The Expert Economy: MBAs and PhDs on Demand

Fisher Phillips

It is no secret that employers struggle to identify, hire, and retain top talent. Given technological advances and increased globalization, the need to access and hire specialized talent in an efficient and cost-effective manner will likely only increase in the future. Companies may also struggle with determining the best staffing solutions as they enter new industries, obtain new customers, or try to keep up with and manage their growth. Notably, companies also struggle to develop initiatives that allow them to identify and retain specialized experts on a short term or on demand basis to tackle difficult but short-term problems. For companies in need of short-term specialized expertise, professional learning networks offer an on-demand model for access to diverse talent pools that do not exist in-house and often times would not make sense for companies to expend resources building and maintaining on a long-term basis.

Professional learning networks such as Gerson Lehrman Group, AlphaSights, Third Bridge, Guidepoint, Coleman, Capvision and Catalant are creating the growth of the “expert economy.” The expert economy is currently only a small part of the gig economy, but very few employers realize just how large the expert economy has already become. For example, Gerson Lehrman Group has almost as many experts as Lyft has drivers in the United States. 
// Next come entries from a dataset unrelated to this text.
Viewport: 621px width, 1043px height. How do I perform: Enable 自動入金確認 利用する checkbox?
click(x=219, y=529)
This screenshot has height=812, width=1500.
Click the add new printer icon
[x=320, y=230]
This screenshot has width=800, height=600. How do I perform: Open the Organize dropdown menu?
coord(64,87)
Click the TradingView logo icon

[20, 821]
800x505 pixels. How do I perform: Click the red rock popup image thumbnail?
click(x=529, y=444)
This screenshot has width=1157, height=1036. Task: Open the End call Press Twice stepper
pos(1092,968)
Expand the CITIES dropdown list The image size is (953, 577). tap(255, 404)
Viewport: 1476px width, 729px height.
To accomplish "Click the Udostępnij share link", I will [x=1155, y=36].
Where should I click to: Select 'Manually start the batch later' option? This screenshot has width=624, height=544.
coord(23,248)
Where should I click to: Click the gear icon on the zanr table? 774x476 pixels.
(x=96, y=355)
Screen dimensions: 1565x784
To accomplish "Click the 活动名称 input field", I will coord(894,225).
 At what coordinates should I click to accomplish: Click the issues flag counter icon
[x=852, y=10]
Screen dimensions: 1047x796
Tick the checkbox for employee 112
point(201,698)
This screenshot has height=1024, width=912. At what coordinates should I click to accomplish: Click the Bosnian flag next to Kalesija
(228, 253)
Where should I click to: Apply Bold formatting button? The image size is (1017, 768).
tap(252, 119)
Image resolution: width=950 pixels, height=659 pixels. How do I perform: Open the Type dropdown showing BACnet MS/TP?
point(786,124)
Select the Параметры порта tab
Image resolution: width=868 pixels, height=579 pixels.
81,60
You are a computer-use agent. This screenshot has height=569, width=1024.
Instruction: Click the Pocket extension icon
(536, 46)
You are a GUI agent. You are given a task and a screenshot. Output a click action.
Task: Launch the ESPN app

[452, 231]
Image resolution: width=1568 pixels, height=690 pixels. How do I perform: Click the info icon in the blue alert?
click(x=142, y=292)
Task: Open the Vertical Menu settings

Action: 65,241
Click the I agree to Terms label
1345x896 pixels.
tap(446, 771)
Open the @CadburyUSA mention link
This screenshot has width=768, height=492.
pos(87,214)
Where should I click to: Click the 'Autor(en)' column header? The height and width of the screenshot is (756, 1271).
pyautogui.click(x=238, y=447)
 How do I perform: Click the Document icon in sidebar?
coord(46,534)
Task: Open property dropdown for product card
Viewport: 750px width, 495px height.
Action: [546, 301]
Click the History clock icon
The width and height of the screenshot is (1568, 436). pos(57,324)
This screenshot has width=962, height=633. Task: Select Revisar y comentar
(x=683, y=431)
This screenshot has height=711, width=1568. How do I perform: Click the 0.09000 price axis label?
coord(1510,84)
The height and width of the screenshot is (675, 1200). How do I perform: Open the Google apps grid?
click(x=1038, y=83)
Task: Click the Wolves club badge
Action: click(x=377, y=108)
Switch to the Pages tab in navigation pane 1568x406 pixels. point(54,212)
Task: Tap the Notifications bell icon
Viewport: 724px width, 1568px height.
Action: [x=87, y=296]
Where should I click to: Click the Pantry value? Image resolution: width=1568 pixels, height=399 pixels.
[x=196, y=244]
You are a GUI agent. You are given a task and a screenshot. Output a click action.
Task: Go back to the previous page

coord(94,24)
Professional learning networks create value for employers by allowing them to obtain valuable knowledge without hiring new employees on a permanent basis. Additionally, they allow companies to receive a fresh and objective viewpoint from an experienced outsider at a fixed and understood cost. Professional learning networks also provide confidentiality for companies who may not want to publicize that they need assistance understanding certain industries or customers. Professional learning networks not only allow experts to realize the demand and need for their expertise, but also create opportunities for highly skilled workers who may not even realize they have become subject matter experts. Additionally, retired workers who have spent years cultivating industry knowledge can utilize professional learning networks to find short-term work in the area to which they dedicated their professional life.

The value companies can unlock via access to on demand experts is hard to quantify but can have far reaching implications for businesses seeking insights on potential customers, new technologies, or unfamiliar industries. Employers can also utilize experts to train their executives in order for the company to depend less on consultants or to keep up with changes in their industry. 

As the gig economy continues to grow and evolve, employers should keep in mind whether they have any talent or skills gaps in their organizations that can be filled by relying upon professional learning organizations to match their company with sophisticated subject matter experts.

DISCLAIMER: Because of the generality of this update, the information provided herein may not be applicable in all situations and should not be acted upon without specific legal advice based on particular situations.